Louise could see clearly, and her eyes didn’t sting at all. She looked around, trying to spot the man, but there were so many pieces of acrylic, and There he was.

He had indeed floated up, and there was a small gap- maybe fifteen centimeters-between the top of the water and the deck above. Normally it was filled with ultrapure nitrogen. The poor guy must be dead; three breaths of that would be fatal. A sad irony: he probably fought his way to the surface, thinking he could find air, only to be killed by the gas he inhaled there. Breathable air from the open trapdoor must now be mixing with the nitrogen, but presumably it was too late to help him.

Louise pushed her own head and shoulders up through the trapdoor again. She could see Paul, desperately waiting for her to say something-anything. But there was no time for that. She gulped more air, filling her lungs as much as she could, then dived under.
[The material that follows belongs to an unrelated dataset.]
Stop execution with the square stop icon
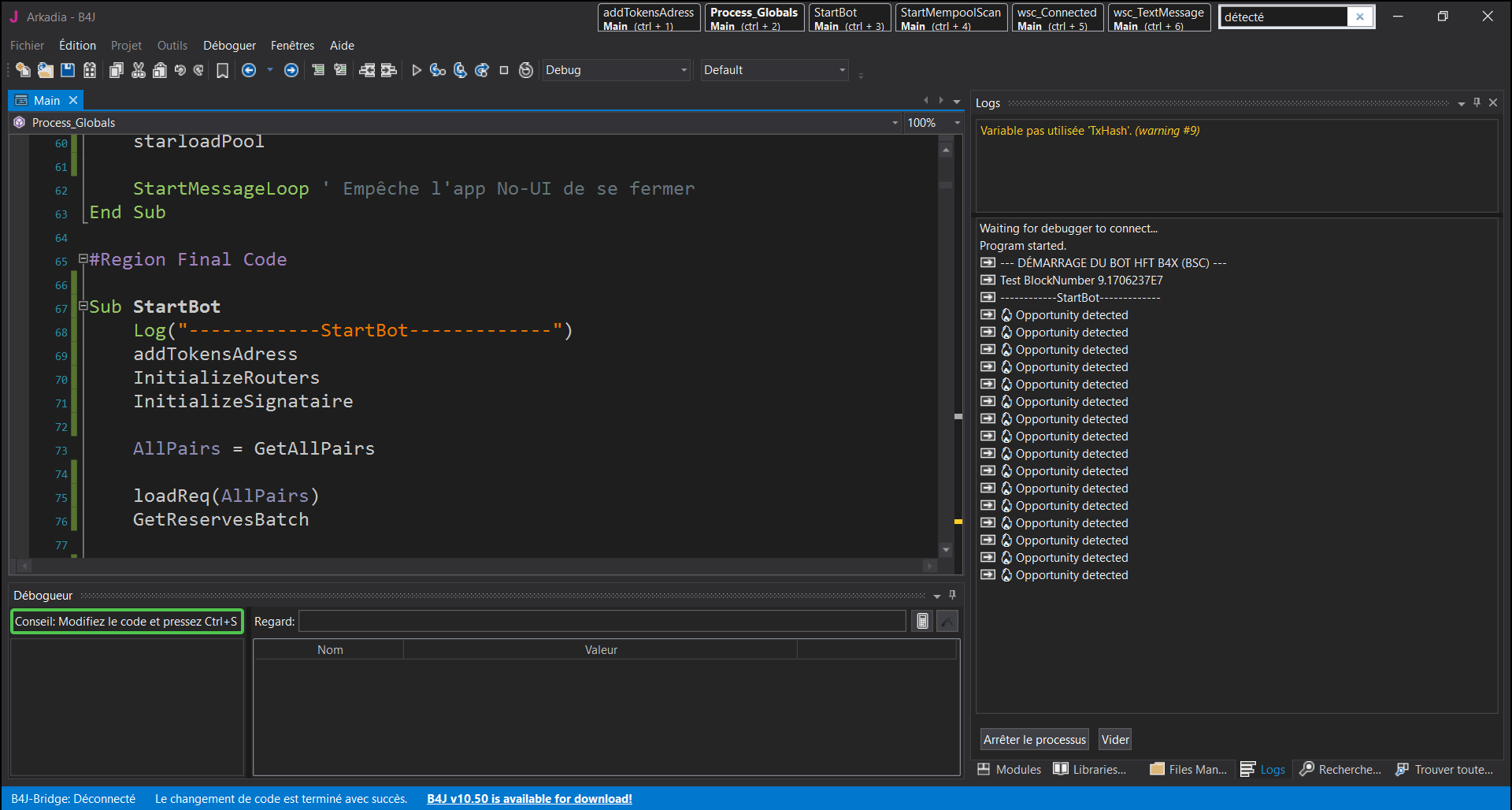Image resolution: width=1512 pixels, height=810 pixels. [504, 70]
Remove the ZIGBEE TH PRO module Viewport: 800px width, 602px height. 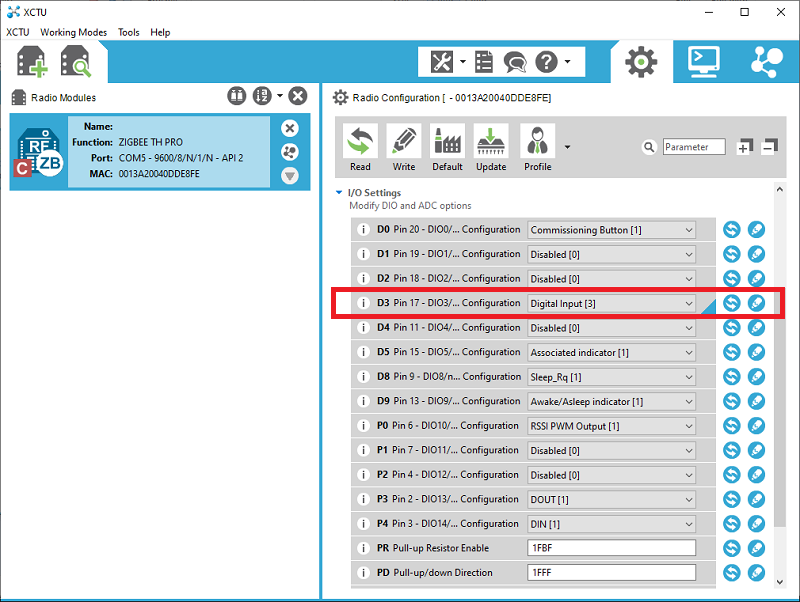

There wasn’t enough room for her to keep her nose above water without constantly banging her head into the metal roof as she swam. The man was about ten meters away. Louise kicked her feet, covering the distance as quickly as she could, and A cloud in the water. Something dark.

Mon dieu!

It was blood.

The cloud surrounded the man’s head, obscuring his features. He wasn’t moving at all; if he were still alive, he was surely unconscious.

Louise craned to get her mouth and nose into the air gap. She took one tentative breath-but there was plenty of breathable air there now-then grabbed the man’s arm. Louise rolled the fellow over-he’d been floating facedown-so that his nose was sticking up into the air gap, but it seemed to make no difference. There was no spluttering from him, no sign that he was still breathing.